提供された文章
男の子は言葉を多く持たないがその演技で伝わる祖母への感情・関係性の変化がとても良い。
ミナリ ワンダフル!
50年代の朝鮮戦争を経てなお、60-70年代軍事政権下にあった韓国からは、多くの若い人たちが自由を求めてアメリカに渡っていた、なんてことを意識したことがなかった。私が見た中では初めての設定の映画だった。移民の子ども同士は英語、親と話す時はハングル語だ。我ら平たい顔族の子ども、可愛かったなあ。
家族のためと言いながら、仕事を成功させることに集中しすぎて、自己実現願望で家族の心の機微が読めていない父親というのは、どの時代、どこの国にもある話なのだろう。夫婦の諍いもまあ色々あったけど、白眉は初対面の「おばあちゃんと孫の少年」の関係性の物語だった。過保護なママとは違う異文化を引っさげて、韓国からやってきたおばあちゃん。ずっとハラハラさせられるマイペースっぷり。そしてラストのタイトルバックに「全てのおばあちゃんに捧ぐ」と縦書き。何だかほっとする。
病んでも、多少ボケても、人ってそこにいることでいろんな置き土産を残してくれるんだなあ。自信を持って年取っていこう、求められる限り、人と接していこうと思った。
祈る人と祈らない人の対比の表現も面白かった。
アーカンソー州、田舎度高そう。クリントン元大統領の出身地。

表示された資料
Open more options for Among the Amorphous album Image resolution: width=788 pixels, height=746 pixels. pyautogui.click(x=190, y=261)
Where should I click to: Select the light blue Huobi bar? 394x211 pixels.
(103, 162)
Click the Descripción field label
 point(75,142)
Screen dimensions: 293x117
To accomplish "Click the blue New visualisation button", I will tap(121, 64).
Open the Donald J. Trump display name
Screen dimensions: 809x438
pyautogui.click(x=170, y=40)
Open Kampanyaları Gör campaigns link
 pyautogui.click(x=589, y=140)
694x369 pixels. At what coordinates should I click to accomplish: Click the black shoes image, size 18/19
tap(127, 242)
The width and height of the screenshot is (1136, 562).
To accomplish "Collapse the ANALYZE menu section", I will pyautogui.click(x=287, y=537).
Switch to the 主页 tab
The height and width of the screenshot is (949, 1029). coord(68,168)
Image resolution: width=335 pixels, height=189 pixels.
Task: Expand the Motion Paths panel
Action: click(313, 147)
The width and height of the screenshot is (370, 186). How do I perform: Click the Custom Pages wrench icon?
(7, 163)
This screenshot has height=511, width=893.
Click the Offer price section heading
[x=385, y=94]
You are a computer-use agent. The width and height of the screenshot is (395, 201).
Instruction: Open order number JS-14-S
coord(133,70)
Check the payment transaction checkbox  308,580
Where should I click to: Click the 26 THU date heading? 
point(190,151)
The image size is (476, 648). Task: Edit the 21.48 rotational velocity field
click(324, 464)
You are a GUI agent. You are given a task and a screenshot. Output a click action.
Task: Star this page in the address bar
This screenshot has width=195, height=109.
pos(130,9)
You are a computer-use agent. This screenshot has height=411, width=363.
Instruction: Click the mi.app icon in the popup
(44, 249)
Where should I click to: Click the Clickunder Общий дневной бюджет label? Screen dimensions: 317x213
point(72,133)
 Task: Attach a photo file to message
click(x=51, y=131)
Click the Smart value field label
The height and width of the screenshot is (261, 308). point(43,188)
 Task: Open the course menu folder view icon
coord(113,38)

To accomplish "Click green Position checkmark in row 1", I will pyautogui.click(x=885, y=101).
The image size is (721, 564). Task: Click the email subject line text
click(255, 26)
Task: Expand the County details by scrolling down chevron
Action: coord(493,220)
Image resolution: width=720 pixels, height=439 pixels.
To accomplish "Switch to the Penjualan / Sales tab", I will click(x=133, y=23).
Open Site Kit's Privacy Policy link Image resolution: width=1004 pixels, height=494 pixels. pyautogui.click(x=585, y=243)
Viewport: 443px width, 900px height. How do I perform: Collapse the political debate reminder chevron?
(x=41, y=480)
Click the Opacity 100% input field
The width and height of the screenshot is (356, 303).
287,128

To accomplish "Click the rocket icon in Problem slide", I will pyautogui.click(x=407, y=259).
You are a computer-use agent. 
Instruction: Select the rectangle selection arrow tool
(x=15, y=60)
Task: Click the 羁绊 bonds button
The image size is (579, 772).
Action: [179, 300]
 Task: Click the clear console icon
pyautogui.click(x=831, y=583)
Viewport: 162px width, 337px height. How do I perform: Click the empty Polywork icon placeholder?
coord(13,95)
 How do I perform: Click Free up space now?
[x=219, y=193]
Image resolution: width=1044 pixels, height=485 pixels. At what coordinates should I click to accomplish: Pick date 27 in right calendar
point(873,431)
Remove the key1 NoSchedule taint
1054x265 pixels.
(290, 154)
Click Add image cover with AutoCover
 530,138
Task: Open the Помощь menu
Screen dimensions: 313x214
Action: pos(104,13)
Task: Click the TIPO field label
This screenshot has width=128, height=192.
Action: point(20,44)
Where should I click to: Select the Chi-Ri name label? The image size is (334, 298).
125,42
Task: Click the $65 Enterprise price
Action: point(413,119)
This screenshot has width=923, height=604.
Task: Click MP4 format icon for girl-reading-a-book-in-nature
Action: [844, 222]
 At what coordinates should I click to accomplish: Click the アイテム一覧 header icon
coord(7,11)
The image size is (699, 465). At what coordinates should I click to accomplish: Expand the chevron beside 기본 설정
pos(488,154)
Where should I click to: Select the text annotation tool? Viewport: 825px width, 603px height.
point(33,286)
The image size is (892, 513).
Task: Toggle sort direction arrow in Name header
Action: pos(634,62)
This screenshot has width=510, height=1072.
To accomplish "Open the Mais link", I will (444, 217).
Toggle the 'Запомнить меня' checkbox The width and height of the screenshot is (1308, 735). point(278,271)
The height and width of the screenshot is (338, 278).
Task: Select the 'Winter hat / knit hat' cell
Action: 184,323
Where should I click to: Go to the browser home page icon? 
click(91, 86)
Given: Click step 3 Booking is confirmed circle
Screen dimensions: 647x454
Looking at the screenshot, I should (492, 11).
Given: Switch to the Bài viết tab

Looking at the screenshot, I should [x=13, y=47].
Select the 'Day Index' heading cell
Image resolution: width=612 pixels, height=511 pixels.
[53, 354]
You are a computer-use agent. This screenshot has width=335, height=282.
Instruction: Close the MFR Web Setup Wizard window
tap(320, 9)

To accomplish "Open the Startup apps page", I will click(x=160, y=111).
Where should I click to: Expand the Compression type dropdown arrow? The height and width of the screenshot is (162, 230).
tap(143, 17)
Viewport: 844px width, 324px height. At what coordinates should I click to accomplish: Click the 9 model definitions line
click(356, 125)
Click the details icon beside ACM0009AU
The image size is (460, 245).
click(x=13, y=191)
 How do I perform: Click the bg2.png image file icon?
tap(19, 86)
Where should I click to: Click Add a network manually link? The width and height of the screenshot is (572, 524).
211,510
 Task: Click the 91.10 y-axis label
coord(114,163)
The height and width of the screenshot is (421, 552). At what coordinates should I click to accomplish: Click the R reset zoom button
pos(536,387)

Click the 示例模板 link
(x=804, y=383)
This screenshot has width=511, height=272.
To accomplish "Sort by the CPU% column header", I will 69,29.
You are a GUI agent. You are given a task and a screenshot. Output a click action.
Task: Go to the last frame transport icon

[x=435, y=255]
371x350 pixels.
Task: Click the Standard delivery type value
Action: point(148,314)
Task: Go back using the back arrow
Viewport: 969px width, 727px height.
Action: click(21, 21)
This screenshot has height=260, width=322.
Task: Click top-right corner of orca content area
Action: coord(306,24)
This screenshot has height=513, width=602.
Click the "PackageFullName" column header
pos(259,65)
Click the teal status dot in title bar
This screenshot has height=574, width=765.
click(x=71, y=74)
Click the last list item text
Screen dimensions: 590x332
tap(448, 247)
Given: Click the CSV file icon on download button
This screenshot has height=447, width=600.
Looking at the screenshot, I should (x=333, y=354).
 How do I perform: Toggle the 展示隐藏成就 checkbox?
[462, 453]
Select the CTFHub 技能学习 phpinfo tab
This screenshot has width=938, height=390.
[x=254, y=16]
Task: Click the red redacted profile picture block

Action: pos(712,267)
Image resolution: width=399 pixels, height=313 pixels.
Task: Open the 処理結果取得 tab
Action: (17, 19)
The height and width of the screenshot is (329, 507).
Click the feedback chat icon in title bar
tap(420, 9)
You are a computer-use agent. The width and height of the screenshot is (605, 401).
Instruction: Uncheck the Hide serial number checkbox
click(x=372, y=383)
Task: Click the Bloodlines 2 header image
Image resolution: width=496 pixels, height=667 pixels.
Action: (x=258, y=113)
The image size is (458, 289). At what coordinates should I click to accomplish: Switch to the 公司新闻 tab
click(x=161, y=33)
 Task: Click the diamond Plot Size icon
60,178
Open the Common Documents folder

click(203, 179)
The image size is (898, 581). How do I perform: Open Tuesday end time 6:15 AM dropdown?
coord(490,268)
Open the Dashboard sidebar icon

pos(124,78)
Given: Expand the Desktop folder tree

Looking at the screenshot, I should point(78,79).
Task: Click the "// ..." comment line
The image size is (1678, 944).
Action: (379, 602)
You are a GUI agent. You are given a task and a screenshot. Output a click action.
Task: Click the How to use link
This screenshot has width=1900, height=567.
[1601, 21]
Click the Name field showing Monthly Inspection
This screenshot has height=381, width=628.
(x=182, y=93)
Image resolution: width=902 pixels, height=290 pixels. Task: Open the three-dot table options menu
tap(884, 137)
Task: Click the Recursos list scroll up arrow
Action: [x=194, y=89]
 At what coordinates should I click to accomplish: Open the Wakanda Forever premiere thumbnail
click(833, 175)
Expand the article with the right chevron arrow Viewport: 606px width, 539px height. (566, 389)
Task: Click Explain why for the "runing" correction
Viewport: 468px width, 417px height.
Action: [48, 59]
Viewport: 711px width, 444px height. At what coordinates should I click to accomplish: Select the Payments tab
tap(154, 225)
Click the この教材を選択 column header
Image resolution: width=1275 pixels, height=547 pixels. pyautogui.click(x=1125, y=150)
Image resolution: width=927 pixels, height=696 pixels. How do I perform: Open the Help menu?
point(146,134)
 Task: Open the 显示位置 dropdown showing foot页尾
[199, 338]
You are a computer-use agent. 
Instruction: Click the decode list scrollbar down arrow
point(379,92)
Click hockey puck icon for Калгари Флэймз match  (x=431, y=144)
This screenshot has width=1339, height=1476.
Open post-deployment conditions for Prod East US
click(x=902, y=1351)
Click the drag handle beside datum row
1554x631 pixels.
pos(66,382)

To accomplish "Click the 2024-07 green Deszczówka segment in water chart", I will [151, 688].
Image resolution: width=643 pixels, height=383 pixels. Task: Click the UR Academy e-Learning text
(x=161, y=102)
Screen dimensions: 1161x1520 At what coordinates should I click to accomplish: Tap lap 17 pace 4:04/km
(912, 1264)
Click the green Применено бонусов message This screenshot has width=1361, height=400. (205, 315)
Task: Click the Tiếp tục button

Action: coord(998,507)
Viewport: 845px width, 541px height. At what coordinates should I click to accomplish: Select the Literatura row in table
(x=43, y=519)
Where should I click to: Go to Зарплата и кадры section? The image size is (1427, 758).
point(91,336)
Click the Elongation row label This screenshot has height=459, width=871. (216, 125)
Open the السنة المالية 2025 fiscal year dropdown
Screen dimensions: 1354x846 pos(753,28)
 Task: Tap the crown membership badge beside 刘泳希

やること
A: ミナリの感想のうち、「男の子は言葉を多く持たないが」から「族の子ども、可愛かったなあ。」までを、一字も変えずに書き出してください。
B: ミナリの感想によると、ラストのタイトルバックには縦書きで何と出ましたか。
C: ミナリの感想を、最後の文のあとから書き足してください。
資料はこの作業には関係ありません。

作業の答え
A:
男の子は言葉を多く持たないがその演技で伝わる祖母への感情・関係性の変化がとても良い。
ミナリ ワンダフル!
50年代の朝鮮戦争を経てなお、60-70年代軍事政権下にあった韓国からは、多くの若い人たちが自由を求めてアメリカに渡っていた、なんてことを意識したことがなかった。私が見た中では初めての設定の映画だった。移民の子ども同士は英語、親と話す時はハングル語だ。我ら平たい顔族の子ども、可愛かったなあ。

B: 「全てのおばあちゃんに捧ぐ」と出ました。

C:
韓国映画というより移民から語るアメリカ映画
最後まで派手なエピソードもなく、淡々と進んでいくストーリー。
韓国からの移民だから起こる話というより、アメリカに新天地を求めてやってきた移民の人たちがぶち当たる、
貧しさや家族の崩壊、地域の人たちへどうやって馴染んでいくかの葛藤を
夫婦の関係や呼び寄せたおばあちゃんと孫の関わりなどから、韓国というフィルターから抜けて、語りかけてくるところがこの映画の良さなのかと思う。
移民という感覚が、元々、自分が住んでいた国にそのまま住んでいる人には、理解できるようで、感覚としては理解できないのかもしれない。
むしろ、外部からやってきた人たちを無意識のうちに排除してしまう感覚、それが習慣付いてしまっているのが、日本人の感覚なんだろうなあと思う。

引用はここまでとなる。